## [DOCUMENT PASSAGE]
────────────────
Symphony of nanoplasmonic and optical resonators leads to laser-like light emission

8/26/2014 Rick Kubetz, Engineering Communications Office

By combining plasmonics and optical microresonators, ECE ILLINOIS researchers have created a new optical amplifier (or laser) design, paving the way for power-on-a-chip applications.

Written by Rick Kubetz, Engineering Communications Office

By combining plasmonics and optical microresonators, ECE ILLINOIS researchers have created a new optical amplifier (or laser) design, paving the way for power-on-a-chip applications.

James Gary Eden
James Gary Eden
“We have made optical systems at the microscopic scale that amplify light and produce ultra-narrowband spectral output,” explained ECE Professor James Gary Eden. “These new optical amplifiers are well-suited for routing optical power on a chip containing both electronic and optical components.

“Their potential applications in medicine are exciting because the amplifiers are actuated (‘pumped’) by light that is able to pass through human skin. For this reason, these microsphere-based amplifiers are able to transmit signals from cells and buried biomedical sensors to electrical and optical networks outside the body.”

Gang Logan Liu
Gang Logan Liu
The speed of currently available semiconductor electronics is limited to about 10 GHz due to heat generation and interconnects delay time issues. Though, not limited by speed, dielectric-based photonics are limited in size by the fundamental laws of diffraction. The researchers, led by Eden and Associate Professor Gang Logan Liu, found that plasmonics—metal nanostructures—can serve as a bridge between photonics and nanoelectronics, to combine the size of nanoelectronics and the speed of dielectric photonics.
────────────────
## [EXCERPTED RECORDS]
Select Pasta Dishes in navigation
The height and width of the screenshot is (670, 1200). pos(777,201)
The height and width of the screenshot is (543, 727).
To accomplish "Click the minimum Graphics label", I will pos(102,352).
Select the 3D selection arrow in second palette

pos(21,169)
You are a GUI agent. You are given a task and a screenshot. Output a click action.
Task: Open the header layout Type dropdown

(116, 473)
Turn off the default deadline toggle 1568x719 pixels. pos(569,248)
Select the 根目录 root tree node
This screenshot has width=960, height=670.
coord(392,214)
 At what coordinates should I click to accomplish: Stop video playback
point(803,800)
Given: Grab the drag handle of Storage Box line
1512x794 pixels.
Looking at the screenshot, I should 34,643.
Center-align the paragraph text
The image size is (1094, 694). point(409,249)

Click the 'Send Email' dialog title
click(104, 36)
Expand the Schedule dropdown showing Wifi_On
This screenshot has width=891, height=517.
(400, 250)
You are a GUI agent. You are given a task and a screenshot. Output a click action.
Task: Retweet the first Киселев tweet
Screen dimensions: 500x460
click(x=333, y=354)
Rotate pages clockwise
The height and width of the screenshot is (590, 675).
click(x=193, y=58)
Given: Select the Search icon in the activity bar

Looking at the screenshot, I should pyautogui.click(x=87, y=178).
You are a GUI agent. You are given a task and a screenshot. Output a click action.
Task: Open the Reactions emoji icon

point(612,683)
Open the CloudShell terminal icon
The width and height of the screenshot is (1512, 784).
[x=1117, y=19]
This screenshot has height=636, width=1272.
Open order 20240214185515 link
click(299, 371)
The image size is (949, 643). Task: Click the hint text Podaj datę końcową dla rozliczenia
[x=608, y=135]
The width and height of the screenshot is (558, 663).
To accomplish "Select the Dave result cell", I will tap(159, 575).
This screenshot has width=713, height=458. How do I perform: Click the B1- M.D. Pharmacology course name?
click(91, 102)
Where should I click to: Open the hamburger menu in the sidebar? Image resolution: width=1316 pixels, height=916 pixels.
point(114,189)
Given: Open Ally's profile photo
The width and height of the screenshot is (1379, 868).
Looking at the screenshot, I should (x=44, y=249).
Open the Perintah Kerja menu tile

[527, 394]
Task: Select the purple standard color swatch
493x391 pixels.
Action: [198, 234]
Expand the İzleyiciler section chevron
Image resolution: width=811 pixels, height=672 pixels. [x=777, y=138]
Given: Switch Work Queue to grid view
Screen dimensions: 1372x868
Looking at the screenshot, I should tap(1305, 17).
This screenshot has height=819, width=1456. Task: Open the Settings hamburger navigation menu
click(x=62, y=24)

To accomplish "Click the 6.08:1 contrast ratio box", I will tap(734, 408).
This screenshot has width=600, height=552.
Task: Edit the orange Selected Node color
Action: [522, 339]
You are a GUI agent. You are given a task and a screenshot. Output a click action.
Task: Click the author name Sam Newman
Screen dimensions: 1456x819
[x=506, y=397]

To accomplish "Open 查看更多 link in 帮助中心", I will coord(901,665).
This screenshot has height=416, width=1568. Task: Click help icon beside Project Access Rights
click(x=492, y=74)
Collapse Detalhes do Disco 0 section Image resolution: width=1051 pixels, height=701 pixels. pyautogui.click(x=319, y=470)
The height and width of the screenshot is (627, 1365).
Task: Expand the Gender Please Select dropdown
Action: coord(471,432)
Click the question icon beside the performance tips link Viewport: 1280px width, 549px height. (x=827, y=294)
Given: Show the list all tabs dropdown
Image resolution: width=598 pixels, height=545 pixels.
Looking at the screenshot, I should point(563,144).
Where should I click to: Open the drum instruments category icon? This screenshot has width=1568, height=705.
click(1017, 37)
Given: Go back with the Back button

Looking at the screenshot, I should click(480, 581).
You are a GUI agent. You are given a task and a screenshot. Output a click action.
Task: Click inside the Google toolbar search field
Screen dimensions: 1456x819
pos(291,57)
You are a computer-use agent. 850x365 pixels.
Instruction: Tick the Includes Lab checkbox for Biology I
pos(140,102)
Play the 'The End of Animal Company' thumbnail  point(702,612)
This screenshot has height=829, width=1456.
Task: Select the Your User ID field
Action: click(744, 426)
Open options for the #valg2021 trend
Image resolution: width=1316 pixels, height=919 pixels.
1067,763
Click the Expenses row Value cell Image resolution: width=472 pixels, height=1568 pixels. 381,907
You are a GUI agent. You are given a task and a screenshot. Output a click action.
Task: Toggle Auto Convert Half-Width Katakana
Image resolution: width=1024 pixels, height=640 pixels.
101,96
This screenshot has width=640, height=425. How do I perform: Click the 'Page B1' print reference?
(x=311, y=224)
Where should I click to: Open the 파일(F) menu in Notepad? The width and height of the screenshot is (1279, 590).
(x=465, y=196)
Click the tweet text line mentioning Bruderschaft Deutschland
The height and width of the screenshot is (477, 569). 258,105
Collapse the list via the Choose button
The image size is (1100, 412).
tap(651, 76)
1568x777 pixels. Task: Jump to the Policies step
────────────────
## [PARTS OF THE EXERCISE]
1. In the article on nanoplasmonic and optical resonators, what two issues limit the speed of currently available semiconductor electronics to about 10 GHz?
2. Pick up the article on nanoplasmonic and optical resonators after its last sentence and keep writing it.
The listing can be ignored.

## [ANSWERS PER TASK]
1. Heat generation and interconnect delay time issues.

2.
“We have demonstrated a novel optoplasmonic system comprising plasmonic nanoantennas and optical microcavities capable of active nanoscale field modulation, frequency switching, and amplification of signals,” states Manas Ranjan Gartia, lead author of the article, "Injection- Seeded Optoplasmonic Amplifier in the Visible," published in the journal Scientific Reports. “This is an important step forward for monolithically building on-chip light sources inside future chips that can use much less energy while providing superior speed performance of the chips.”

Hybrid optoplasmonic system showing the operation of amplification.
Hybrid optoplasmonic system showing the operation of amplification.
At the heart of the amplifier is a microsphere (made of polystyrene or glass) that is approximately 10 microns in diameter. When activated by an intense beam of light, the sphere generates internally a narrowband optical signal that is produced by a process known as Raman scattering. Molecules tethered to the surface of the sphere by a protein amplify the Raman signal, and in concert with a nano-structured surface in contact to the sphere, the amplifier produces visible (red or green) light having a bandwidth that matches the internally-generated signal.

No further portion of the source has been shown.